Шерегес проворно вскочил, обратив свои взоры на старшего товарища, правильно ли он делает. Шацман одобрительно глянул на младшего, ободряя взглядом – все правильно, так держать. Шерстобитов не шелохнулся в ожидании моего напутствия.

Я крутила ручку в руках. Мое спокойствие мгновенно улетучилось.

Почему-то вспомнилась сцена из «Шерлока Холмса», где Никита Михалков гневно спрашивает. «За кого меня принимают в этой гостинице? За дурачка? За дурачка…» И Михалков сам себе отвечает… Констатирует факт.

Опять немая сцена, двое стоят, двое сидят. Все словно отупели от вселенского непонимания. Трое мужчин никак не могут понять, что я от них хочу услышать. Женщина сидит, сжав губы, и чуть не плачет.

– Мне нужна копия списка из отдела кадров, – неожиданно ровным голосом произнесла я. – Я пришлю сотрудника нашего управления. Предварительно вам позвонят. Вы – свободны!

– Всего хорошего. – Все трое поплыли к выходу.

Шерстобитов потерял былое обаяние и как-то уж очень заспешил, опережая партнеров. Шли они спокойно, так идут ко дну корабли, медленно и тихо, не теряя достоинства.

– Творческих успехов в деле строительства капитализма, – я все-таки не удержалась от ерничества. Люблю прикалываться!

Для чего они мне понадобились, один бог знает. Лично себе я не смогла объяснить, зачем вызвала их в управление. Может быть, надо было настоять на приеме в офисе корпорации? И что изменилось бы? Один бог знает…

В сложных ситуациях я приучила себя и свой организм перестраиваться на другой лад. Этакий музыкальный инструмент, настроил струну или клавишу, вот инструмент и заиграл по-другому. Если ничего не получается, натяни другую струну, а оборванную выбрось, не жалей, другие найдутся.

Кажется, надо поговорить с подругой Клавдии, настал такой момент.

Наверное, Николаева по-бабски делилась своими секретами с подругой. Наверное!

И если подруга не рассказала эти тайны оперативникам, значит, ситуация требует моего вмешательства.

Сыграю-ка я на бабской солидарности.

Ну, положим, не бабской, бабская солидарность – слишком грубо, а дамской, женской, девичьей. Нет, все равно, бабьей, что уж тут глазки строить.

Как, бишь, ее зовут, подругу Клавдии Михайловны? А ее зовут, ее зовут – Людмила Борисовна Коровкина, работает Коровкина товароведом на «Русских самоцветах». Хорошая профессия, лучше не придумаешь. Звонить или не звонить? Быть или не быть? Пить или не пить? Любить или не любить? Жить или не жить? Тонуть или не тонуть? Работать или не работать?

На последнем вопросе меня заклинило – производство расследования не входит в мои служебные обязанности. По должности я обязана анализировать состояние оперативной обстановки, изо дня в день, изо дня в день, и так до самой старости, до пенсии, до полной отставки из органов внутренних дел. Скучно! Тошно! Пресно!

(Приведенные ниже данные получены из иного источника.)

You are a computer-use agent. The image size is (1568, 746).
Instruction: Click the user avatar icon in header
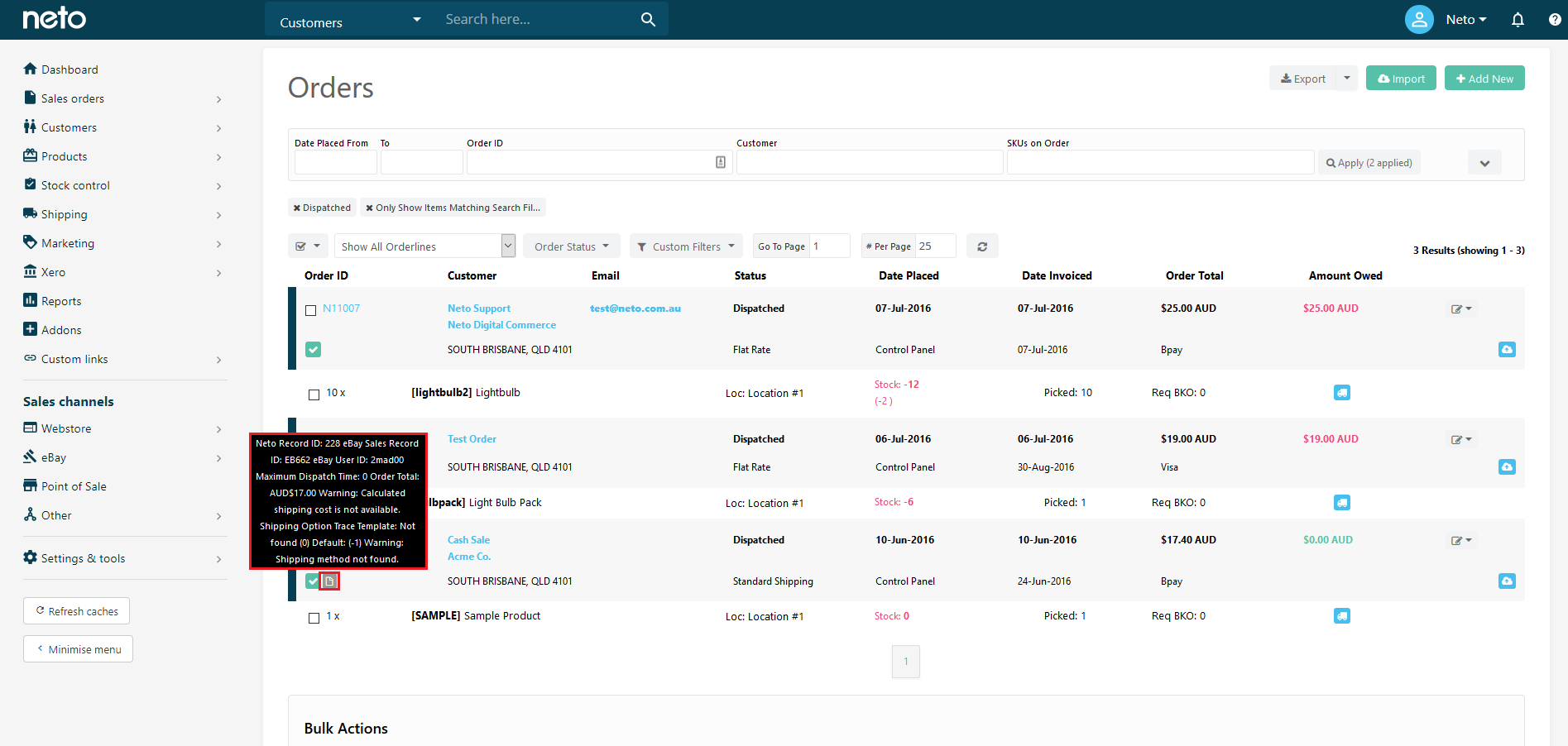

Юрий Григорьевич правильно сделал, что втравил меня в это дохлое дело, честь ему и хвала.

Редко у кого из начальников бывает чутье на способности сотрудников, а у полковника оно есть. Он умеет углядеть в самом тупом и неповоротливом сотруднике творческое начало. Высмотрит и немедленно зашлет в Тмутаракань, в Мухосранск какой-то, и уже оттуда нелепый и нерадивый сотрудник возвращается похудевшим, постройневшим, бодрым, исполненным сил и надежд.

А все потому, что проявил себя на трудном участке работы.

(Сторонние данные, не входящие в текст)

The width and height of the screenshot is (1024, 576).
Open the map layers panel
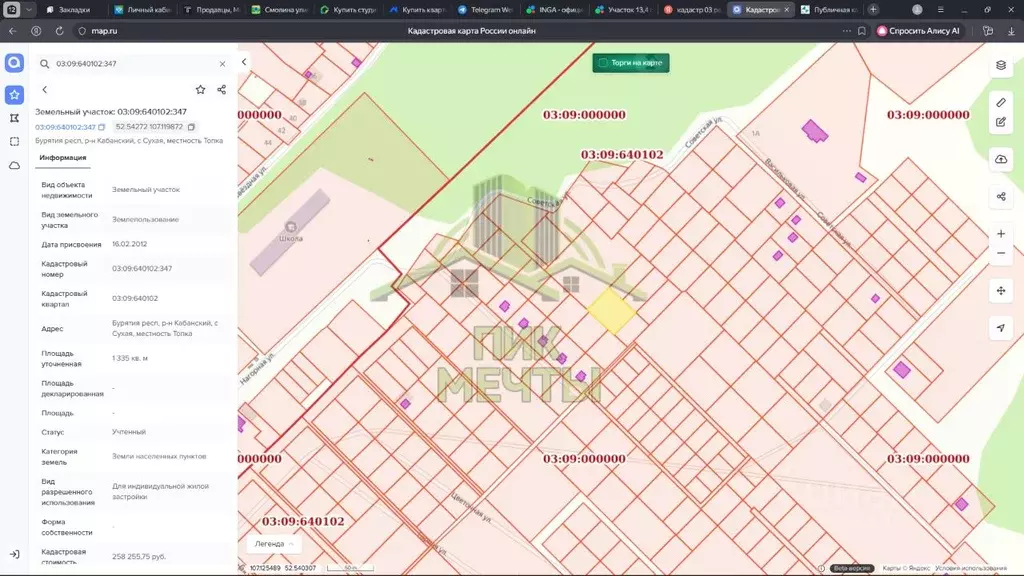point(1001,66)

Значит, работать, а работа – она, знаете ли, омолаживает.

Я решила не звонить Коровкиной, ну ее, только перепугаю. Взволнуется девушка, перенервничает, к чему?

А нагряну-ка я неожиданно, и мы с ней мирком да ладком посидим, потолкуем, хлопнем по рюмашечке коньячку. Глядишь, и найдем общий язык, а что нам, красивым женщинам, общий язык не найти, что ли?

Поеду вечером, а сейчас отыщу уникальную личность – Славу Резника и озадачу его поручением. Слава Резник не только уникальная личность, он еще и хороший товарищ, отличный сотрудник и классный оперативник.

К тому же очень красивый парень!

Когда-то я предложила Резнику создать программу на манер аналитической, но построенной по другому принципу. Я долго ему втолковывала, зачем нужна эта программа, пока Слава Резник не принес мне на блюдечке первую распечатку.

Ученик превзошел своего учителя! При отборе криминальных объявлений из средств массовой информации – пароль, номер телефона, адрес, фамилия, имя, отчество, кличка, – слово из преступного жаргона в Славиной программе перемешива-лось в солянку и выдавало уникальный результат. Машина выплевывала небольшую справочку-объ-ективку на любую интересующую вас фамилию или адрес.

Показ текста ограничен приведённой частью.